Tout en affichant son mépris du Parti conservateur, Janine Krieber, qui n'a jamais eu peur d'exprimer ses opinions, s'est aussi demandé publiquement si le chef actuel Michael Ignatieff est la solution.

«Je ne veux pas que les conservateurs continuent à changer mon pays. Ils sont en train, doucement, comme n'importe quelle dictature, de transformer le monde. La torture n'existe pas, la corruption est une vue de l'esprit. Avons-nous vraiment le bon chef pour discuter de ces questions? Est-ce que quelqu'un peut vraiment écrire toutes ces insanités et nous faire croire qu'il a tout simplement changé d'idée? Pour justifier la violence, il faut avoir réfléchi sérieusement. Sinon, c'est très dangereux. Qu'est-ce qui nous garantit qu'il ne changera pas d'idée une autre fois?»

«Les supporters de Ignatieff n'ont pas fait leurs devoirs, poursuit Mme Krieber sur le même ton critique. Ils n'ont pas lu ses livres, n'ont pas consulté ses collègues. Ils se sont contentés de son habileté à naviguer dans les cocktails.»

Puis elle conclut: «J'amorce une réflexion sérieuse. Je ne veux pas donner ma voix à un parti qui risque de finir dans les poubelles de l'histoire. Je regarde autour et il y a certaines choses qui me plaisent. Comme un parti dédié, qui ne conteste pas son chef à chaque hoquet des sondages. Un parti où la règle serait le principe de plaisir et non l'assassinat. Un parti où l'éthique du travail et de la compétence seraient respectés et où les sourires ne seraient pas factices.»
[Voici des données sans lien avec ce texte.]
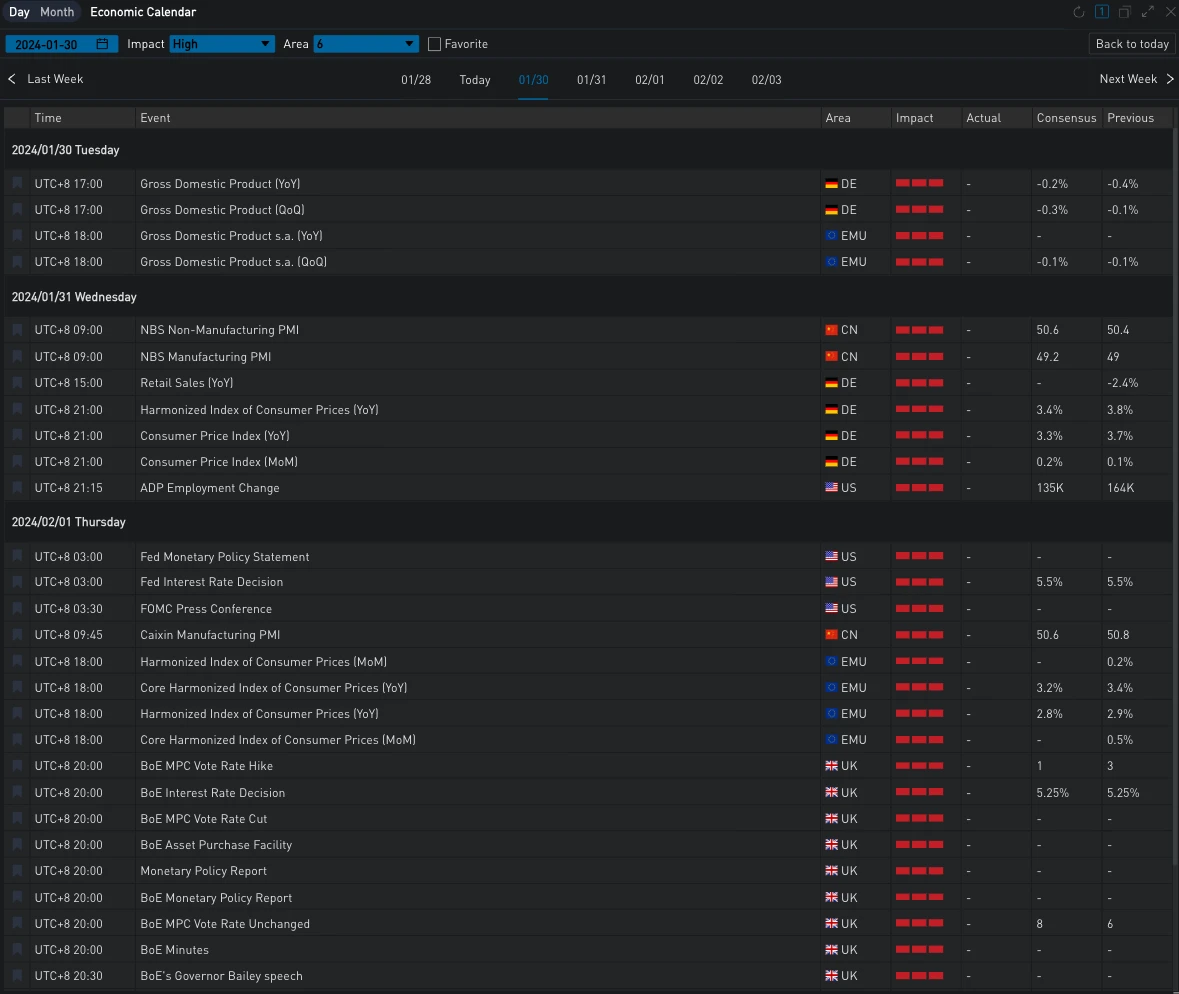This screenshot has height=994, width=1179.
Task: Bookmark the Fed Interest Rate Decision event
Action: tap(17, 582)
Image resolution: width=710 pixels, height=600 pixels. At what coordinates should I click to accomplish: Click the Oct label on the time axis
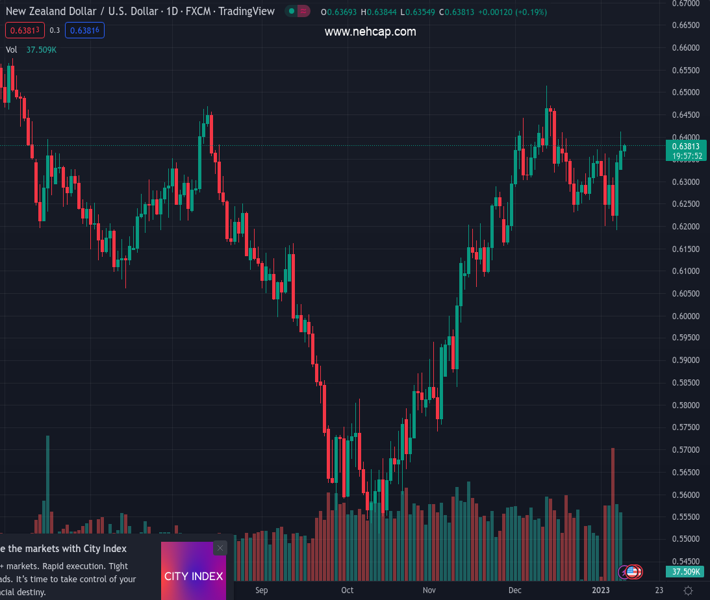(347, 591)
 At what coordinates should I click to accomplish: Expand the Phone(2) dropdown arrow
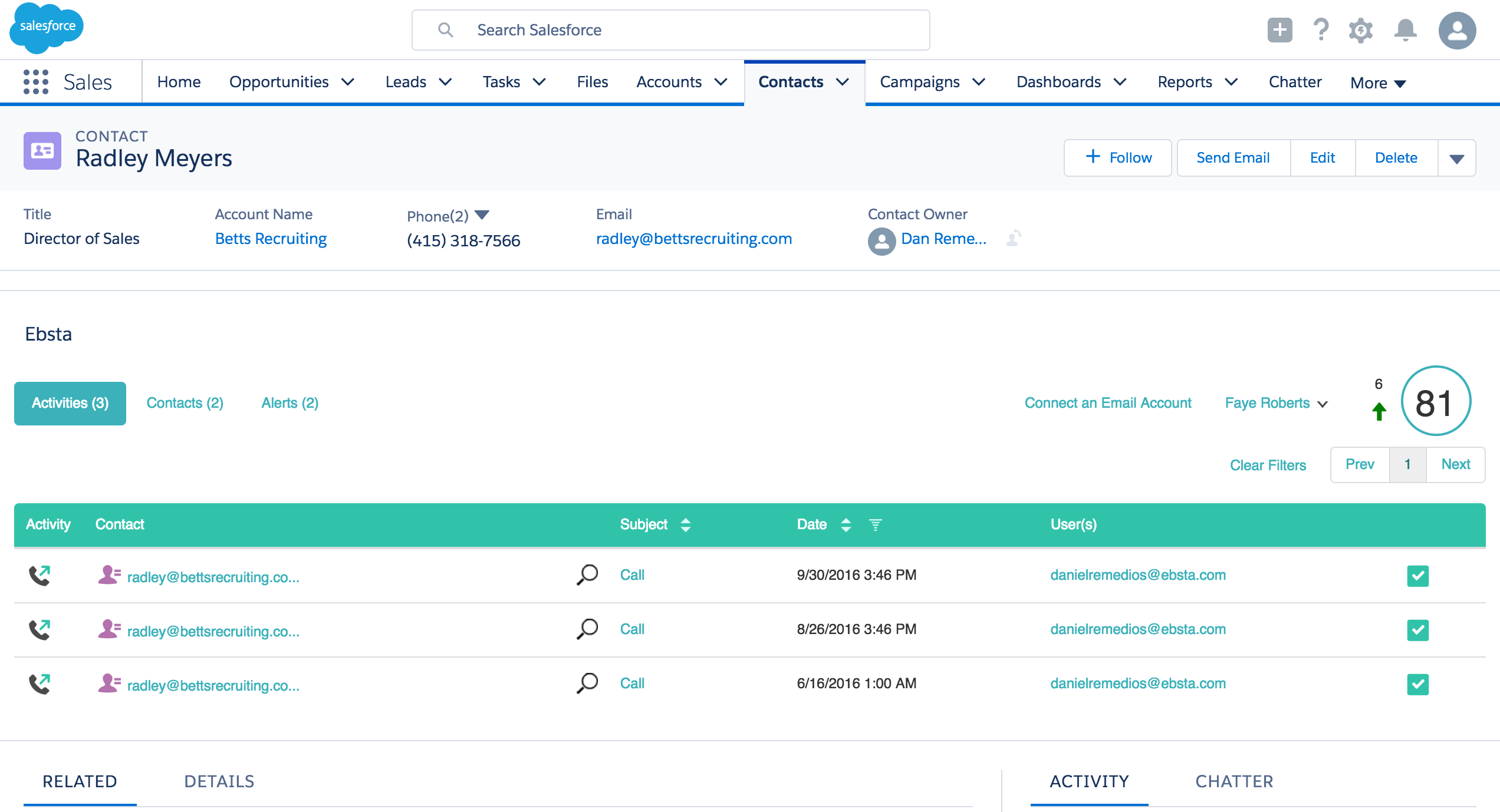tap(482, 215)
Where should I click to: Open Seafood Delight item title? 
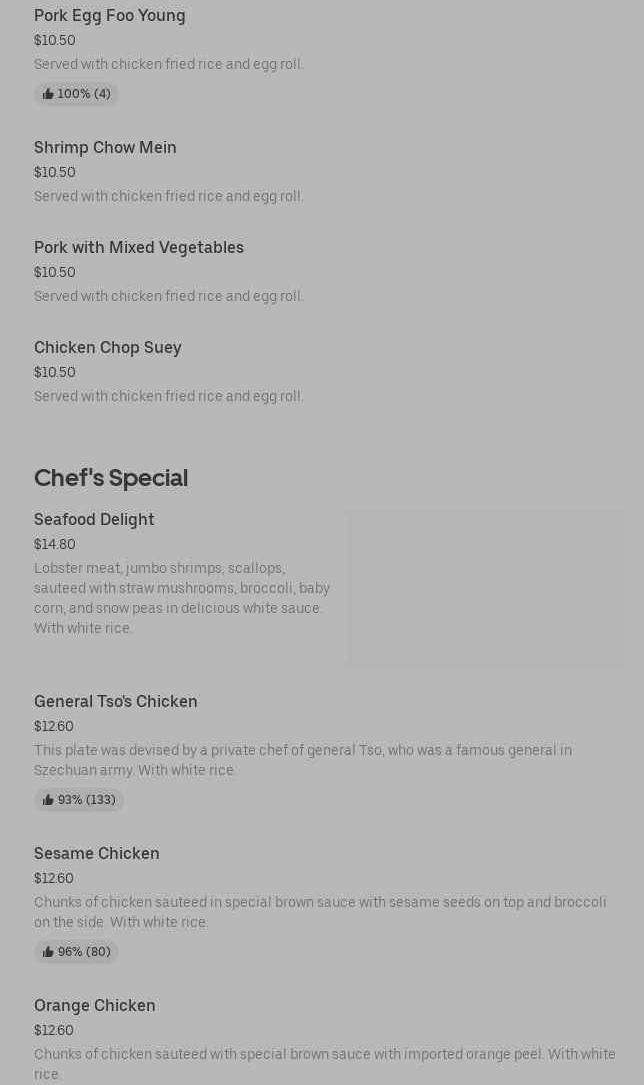pyautogui.click(x=94, y=520)
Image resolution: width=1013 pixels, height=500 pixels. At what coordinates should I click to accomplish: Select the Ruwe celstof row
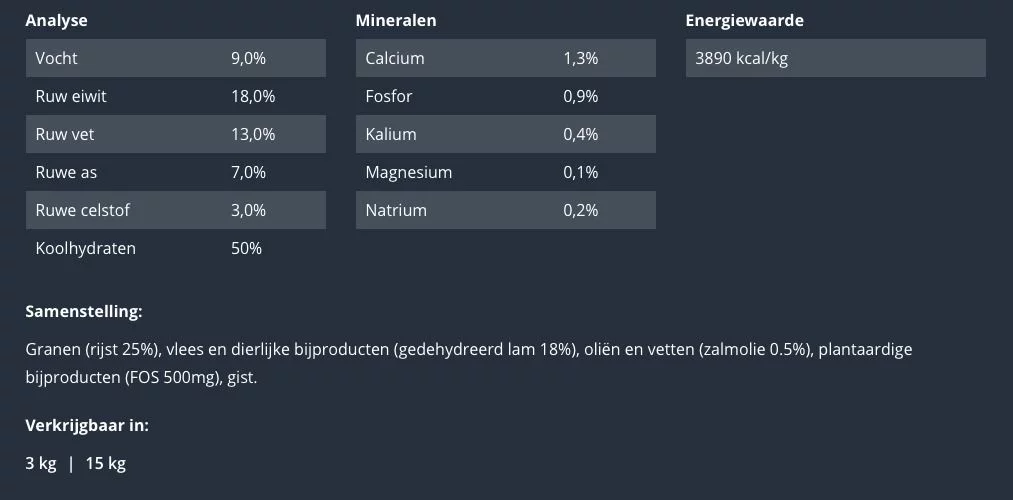pos(175,210)
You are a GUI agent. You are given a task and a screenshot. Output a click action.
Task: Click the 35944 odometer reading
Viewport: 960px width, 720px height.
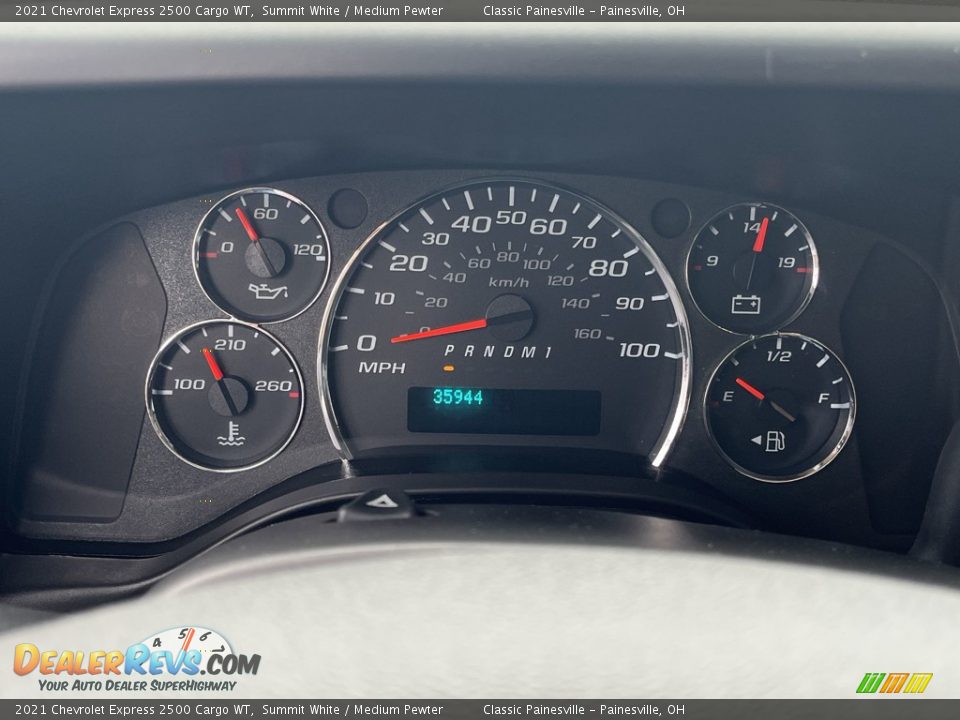pyautogui.click(x=458, y=398)
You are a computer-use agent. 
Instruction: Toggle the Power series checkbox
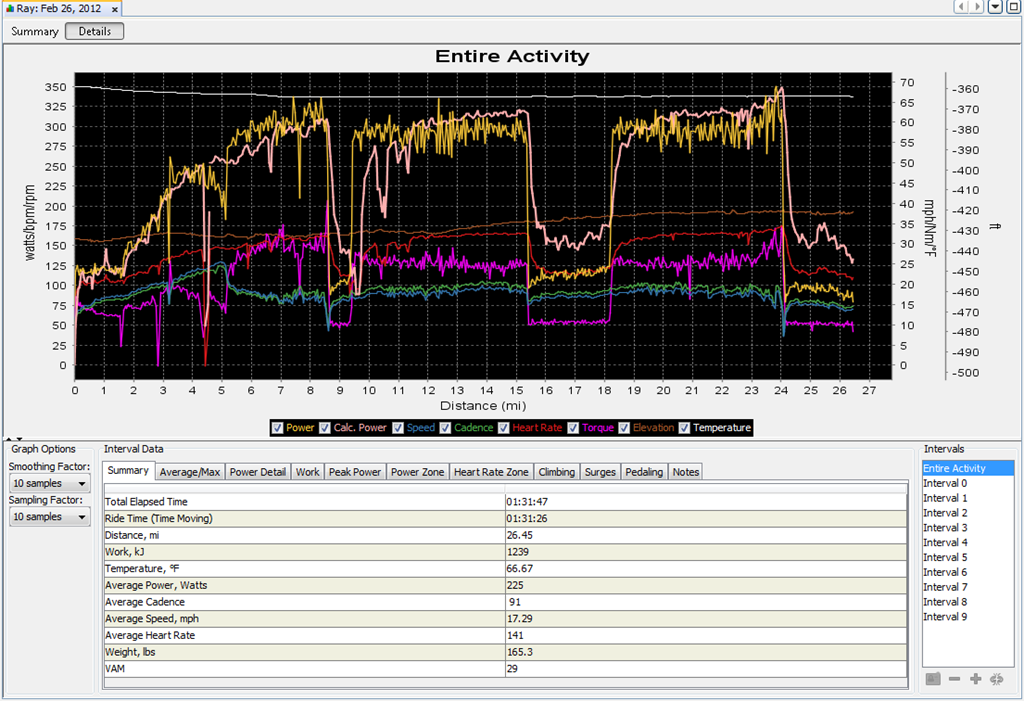[x=278, y=428]
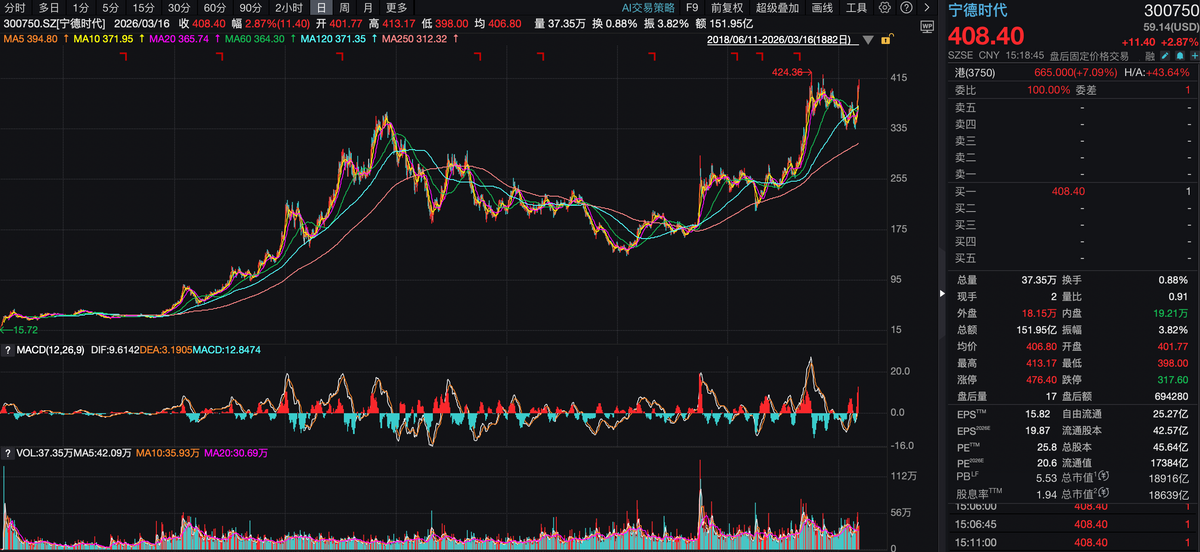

Selon des sources, Stéphane Dion lui-même n'a pas été impliqué dans cette virulente sortie et ce sont des proches de l'ancien chef qui ont persuadé son épouse de retirer son texte dans la journée de samedi.

La Presse Canadienne avait déjà mis la main sur une copie du texte.

Si seuls les individus ayant accès à la page de Janine Kreiber ont pu lire ses propos, ceux-ci ont apparemment rapidement fait le tour du parti.

Un porte-parole de Michael Ignatieff a fait savoir que le texte incriminant était disparu au moment où il a consulté la page de Mme Dion et qu'il ne pouvait donc pas faire de commentaire.

Les premières tentatives de rejoindre Janine Krieber et Stéphane Dion se sont avérées infructueuses.